-- TASK PROMPT --
Set down exactly the lines from the one containing "Click the block contact bubble icon" through the last line of the data below, and no others.
==== PROVIDED MATERIAL
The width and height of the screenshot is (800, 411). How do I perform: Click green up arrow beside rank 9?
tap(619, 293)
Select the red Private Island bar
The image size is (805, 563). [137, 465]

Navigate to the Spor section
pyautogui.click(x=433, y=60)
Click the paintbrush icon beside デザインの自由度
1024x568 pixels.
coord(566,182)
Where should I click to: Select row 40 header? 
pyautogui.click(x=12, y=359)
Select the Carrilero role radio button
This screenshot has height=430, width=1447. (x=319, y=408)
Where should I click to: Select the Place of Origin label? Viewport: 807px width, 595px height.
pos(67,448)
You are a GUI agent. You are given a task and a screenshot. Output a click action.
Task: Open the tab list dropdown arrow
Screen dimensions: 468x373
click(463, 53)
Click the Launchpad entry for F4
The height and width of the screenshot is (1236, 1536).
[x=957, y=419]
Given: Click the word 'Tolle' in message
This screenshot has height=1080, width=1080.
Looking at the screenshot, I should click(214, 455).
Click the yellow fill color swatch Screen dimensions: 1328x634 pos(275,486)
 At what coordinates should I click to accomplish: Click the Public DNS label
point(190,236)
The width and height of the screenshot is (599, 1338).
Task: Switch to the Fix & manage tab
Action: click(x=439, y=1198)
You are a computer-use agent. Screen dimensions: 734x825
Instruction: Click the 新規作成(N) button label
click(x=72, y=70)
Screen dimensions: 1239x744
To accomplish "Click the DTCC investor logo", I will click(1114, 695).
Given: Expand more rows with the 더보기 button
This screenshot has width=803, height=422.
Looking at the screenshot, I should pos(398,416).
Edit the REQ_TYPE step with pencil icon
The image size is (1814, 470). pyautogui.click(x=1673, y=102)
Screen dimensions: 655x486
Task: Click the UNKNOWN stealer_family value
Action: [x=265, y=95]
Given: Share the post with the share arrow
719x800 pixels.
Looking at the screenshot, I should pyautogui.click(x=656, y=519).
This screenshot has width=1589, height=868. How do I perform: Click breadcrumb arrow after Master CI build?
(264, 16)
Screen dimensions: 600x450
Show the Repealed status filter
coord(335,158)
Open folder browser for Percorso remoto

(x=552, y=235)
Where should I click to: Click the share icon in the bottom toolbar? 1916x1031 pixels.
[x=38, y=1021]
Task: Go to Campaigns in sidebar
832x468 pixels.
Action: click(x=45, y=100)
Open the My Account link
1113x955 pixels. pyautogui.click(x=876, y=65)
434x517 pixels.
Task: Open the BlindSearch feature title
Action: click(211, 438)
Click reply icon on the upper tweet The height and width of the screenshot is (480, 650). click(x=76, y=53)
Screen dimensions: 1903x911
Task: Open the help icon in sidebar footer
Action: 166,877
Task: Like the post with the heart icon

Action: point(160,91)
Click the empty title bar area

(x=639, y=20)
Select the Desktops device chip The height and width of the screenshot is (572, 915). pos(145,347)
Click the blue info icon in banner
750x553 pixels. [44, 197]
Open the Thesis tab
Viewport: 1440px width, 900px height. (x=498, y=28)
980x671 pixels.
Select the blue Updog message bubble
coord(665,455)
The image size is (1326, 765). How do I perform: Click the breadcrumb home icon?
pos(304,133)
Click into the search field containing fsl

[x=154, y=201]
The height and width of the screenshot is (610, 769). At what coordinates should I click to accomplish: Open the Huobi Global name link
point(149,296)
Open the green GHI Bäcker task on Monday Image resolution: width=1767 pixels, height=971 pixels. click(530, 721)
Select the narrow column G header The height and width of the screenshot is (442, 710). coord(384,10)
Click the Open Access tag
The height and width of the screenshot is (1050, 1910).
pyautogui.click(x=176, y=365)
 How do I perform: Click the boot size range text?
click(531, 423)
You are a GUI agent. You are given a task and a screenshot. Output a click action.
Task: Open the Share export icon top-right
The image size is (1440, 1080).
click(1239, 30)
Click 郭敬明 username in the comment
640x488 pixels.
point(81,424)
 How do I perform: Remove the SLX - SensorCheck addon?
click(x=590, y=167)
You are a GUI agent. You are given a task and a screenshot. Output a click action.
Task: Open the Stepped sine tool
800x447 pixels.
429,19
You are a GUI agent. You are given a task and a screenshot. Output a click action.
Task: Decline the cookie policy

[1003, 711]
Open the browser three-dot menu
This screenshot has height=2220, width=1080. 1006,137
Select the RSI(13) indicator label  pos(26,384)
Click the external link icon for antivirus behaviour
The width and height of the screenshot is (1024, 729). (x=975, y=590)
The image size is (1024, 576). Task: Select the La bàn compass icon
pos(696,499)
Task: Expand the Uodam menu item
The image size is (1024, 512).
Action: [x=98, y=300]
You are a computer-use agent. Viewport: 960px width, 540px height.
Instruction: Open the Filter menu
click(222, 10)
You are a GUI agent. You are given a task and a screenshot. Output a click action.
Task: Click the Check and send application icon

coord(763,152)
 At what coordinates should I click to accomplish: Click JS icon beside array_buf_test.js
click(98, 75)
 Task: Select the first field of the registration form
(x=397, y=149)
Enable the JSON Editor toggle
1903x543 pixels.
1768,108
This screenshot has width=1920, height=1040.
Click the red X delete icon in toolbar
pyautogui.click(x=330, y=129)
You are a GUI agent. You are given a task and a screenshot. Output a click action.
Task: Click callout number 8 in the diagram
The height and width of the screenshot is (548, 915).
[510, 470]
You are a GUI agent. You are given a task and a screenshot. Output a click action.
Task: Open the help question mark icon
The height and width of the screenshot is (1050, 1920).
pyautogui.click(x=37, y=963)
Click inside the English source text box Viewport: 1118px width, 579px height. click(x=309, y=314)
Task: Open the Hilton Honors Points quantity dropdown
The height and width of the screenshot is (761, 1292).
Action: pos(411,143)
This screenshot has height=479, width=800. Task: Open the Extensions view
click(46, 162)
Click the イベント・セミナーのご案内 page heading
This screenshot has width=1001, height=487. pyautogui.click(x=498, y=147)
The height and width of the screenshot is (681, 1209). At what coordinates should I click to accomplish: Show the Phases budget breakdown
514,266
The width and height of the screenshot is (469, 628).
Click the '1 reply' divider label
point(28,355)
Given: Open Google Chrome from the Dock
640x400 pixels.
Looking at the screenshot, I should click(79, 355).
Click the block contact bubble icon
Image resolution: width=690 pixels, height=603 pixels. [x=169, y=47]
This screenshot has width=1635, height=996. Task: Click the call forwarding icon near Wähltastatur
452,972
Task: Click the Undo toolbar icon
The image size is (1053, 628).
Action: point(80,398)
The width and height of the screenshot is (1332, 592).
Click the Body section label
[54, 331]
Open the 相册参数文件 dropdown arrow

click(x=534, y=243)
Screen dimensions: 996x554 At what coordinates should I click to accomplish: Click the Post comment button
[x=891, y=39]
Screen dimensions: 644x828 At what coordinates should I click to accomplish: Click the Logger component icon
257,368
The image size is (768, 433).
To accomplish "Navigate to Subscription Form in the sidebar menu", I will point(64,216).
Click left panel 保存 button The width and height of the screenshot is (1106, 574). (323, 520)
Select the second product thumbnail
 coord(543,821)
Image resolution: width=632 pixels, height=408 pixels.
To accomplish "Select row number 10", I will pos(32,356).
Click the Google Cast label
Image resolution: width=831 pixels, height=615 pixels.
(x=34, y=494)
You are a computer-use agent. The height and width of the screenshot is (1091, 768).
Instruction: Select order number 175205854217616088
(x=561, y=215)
========
-- RESULT OF THE TASK --
Click the block contact bubble icon
Image resolution: width=690 pixels, height=603 pixels. [x=169, y=47]
This screenshot has width=1635, height=996. Task: Click the call forwarding icon near Wähltastatur
452,972
Task: Click the Undo toolbar icon
The image size is (1053, 628).
Action: point(80,398)
The width and height of the screenshot is (1332, 592).
Click the Body section label
[54, 331]
Open the 相册参数文件 dropdown arrow

click(x=534, y=243)
Screen dimensions: 996x554 At what coordinates should I click to accomplish: Click the Post comment button
[x=891, y=39]
Screen dimensions: 644x828 At what coordinates should I click to accomplish: Click the Logger component icon
257,368
The image size is (768, 433).
To accomplish "Navigate to Subscription Form in the sidebar menu", I will point(64,216).
Click left panel 保存 button The width and height of the screenshot is (1106, 574). (323, 520)
Select the second product thumbnail
 coord(543,821)
Image resolution: width=632 pixels, height=408 pixels.
To accomplish "Select row number 10", I will pos(32,356).
Click the Google Cast label
Image resolution: width=831 pixels, height=615 pixels.
(x=34, y=494)
You are a computer-use agent. The height and width of the screenshot is (1091, 768).
Instruction: Select order number 175205854217616088
(x=561, y=215)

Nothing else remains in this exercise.